The parent of Uniqlo posted net profit of 68.83 billion yen (about $577.1 million) up from 42 million yen in the year-ago period. Net sales also jumped, rising 23% to 479.54 billion yen.
Fast Retailing is expected to benefit further from the fall in the yen. Each 1-yen drop in the Japanese currency against the dollar should results in increasing profits by about 1 billion yen, Fast Retailing Chief Financial Officer Takeshi Okazaki told analysts in a conference today.
At Uniqlo, sales increased 47.3 percent outside of Japan due to the increasing strength of the Chinese and South Korean markets. In Japan, sales rose 11.6 percent, but Uniqlo’s Japan sales actually fell below 50 percent for the first time. While a weaker yen increases the value of profits earned overseas, it also raises operating and production costs for Fast Retailing’s domestic business.

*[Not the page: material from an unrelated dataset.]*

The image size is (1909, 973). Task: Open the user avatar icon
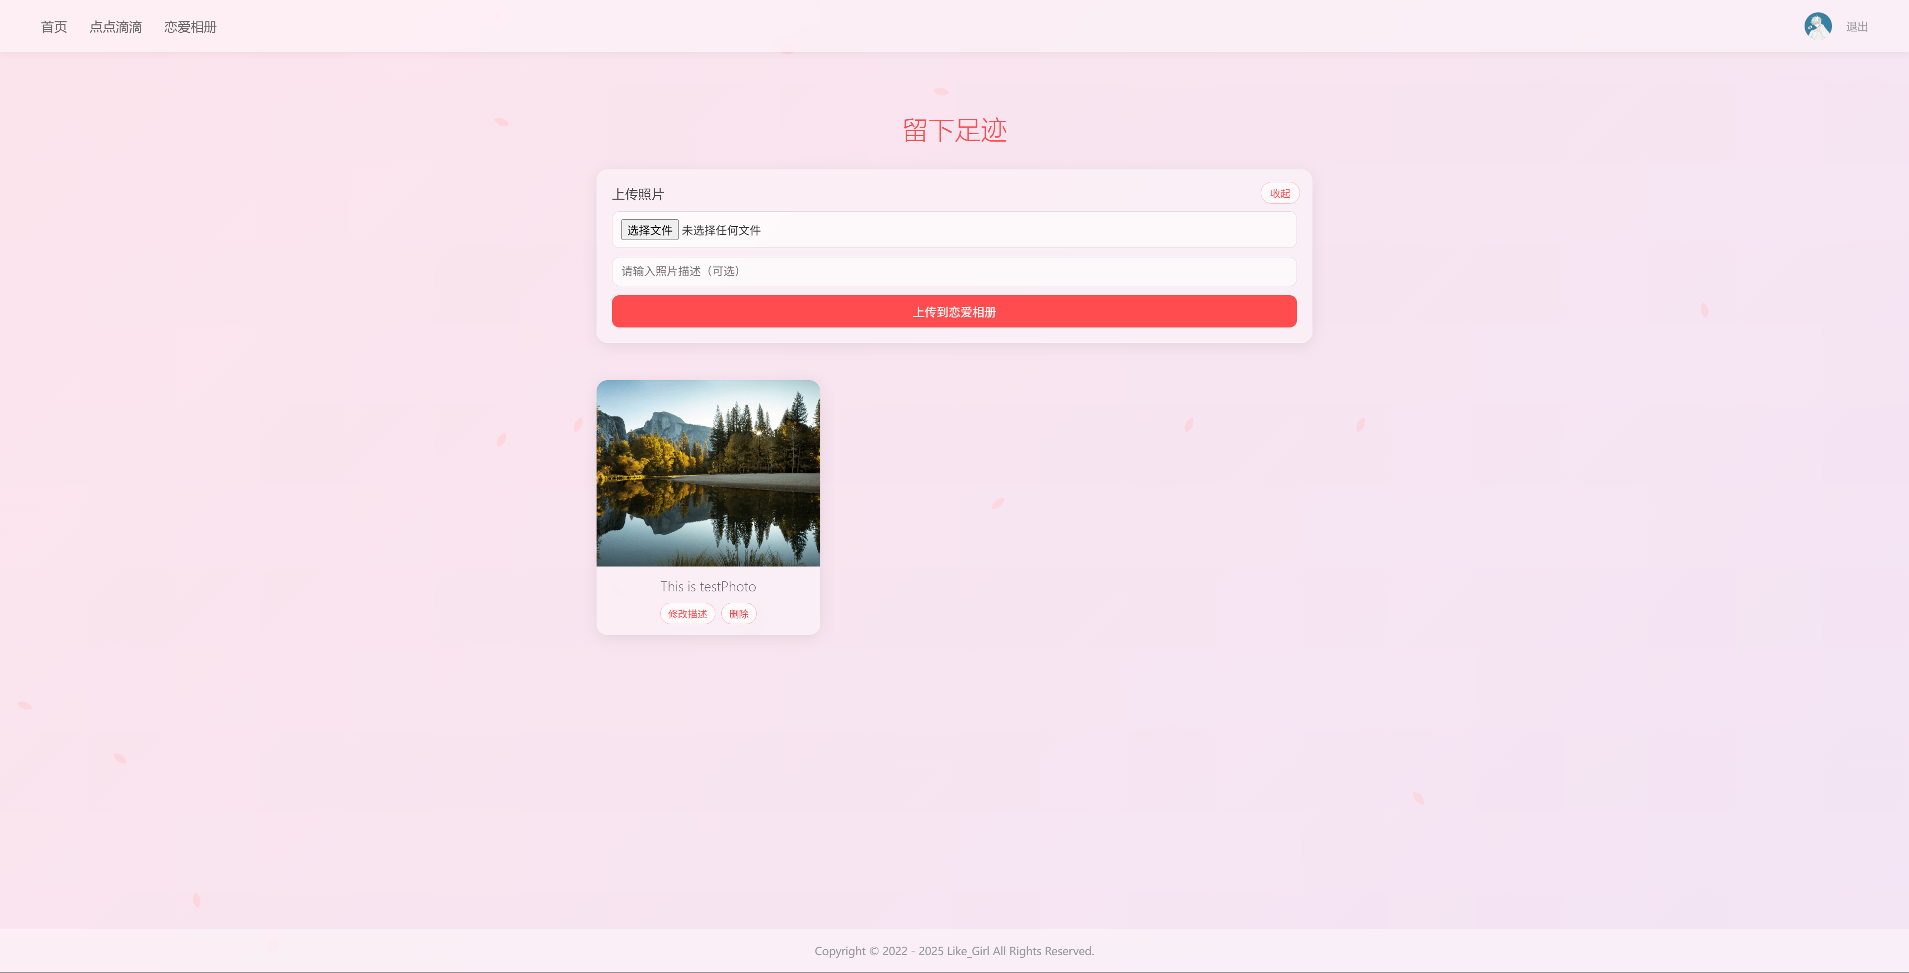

“Rapid falls in the yen pressure initial costs,” Okazaki said. “We will do our best not to raise prices because customers are highly price-sensitive, but we may need to do so gradually.”
Looking ahead, Fast Retailing reiterated its projections for the current business year ending in August. It expects revenue to rise 16 percent to 1.6 trillion yen as net profit increases 34 percent to 100 billion yen.

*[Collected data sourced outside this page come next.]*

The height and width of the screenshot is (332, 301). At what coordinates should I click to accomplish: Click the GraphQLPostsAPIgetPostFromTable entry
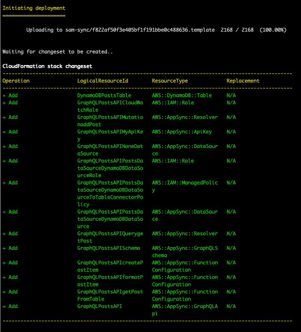[x=110, y=295]

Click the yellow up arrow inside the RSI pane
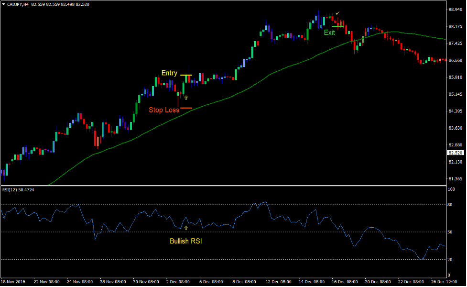[x=185, y=227]
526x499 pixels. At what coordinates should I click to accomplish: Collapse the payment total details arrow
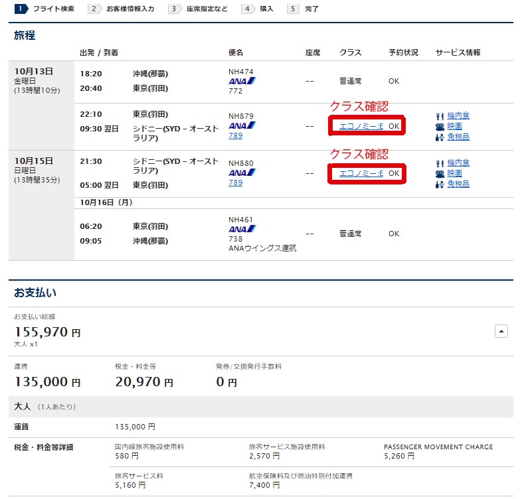(x=502, y=330)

Last October, Tadashi Yanai, Fast Retailing’s CEO (and Japan’s richest man) said he expected net profit to rise 34 percent to 100 billion yen for the year ending August 2015, thanks for the quickening expansion of Uniqlo internationally. The results mark a dramatic turnaround from the profit slump last year caused by the write down of its J Brand premium denim unit.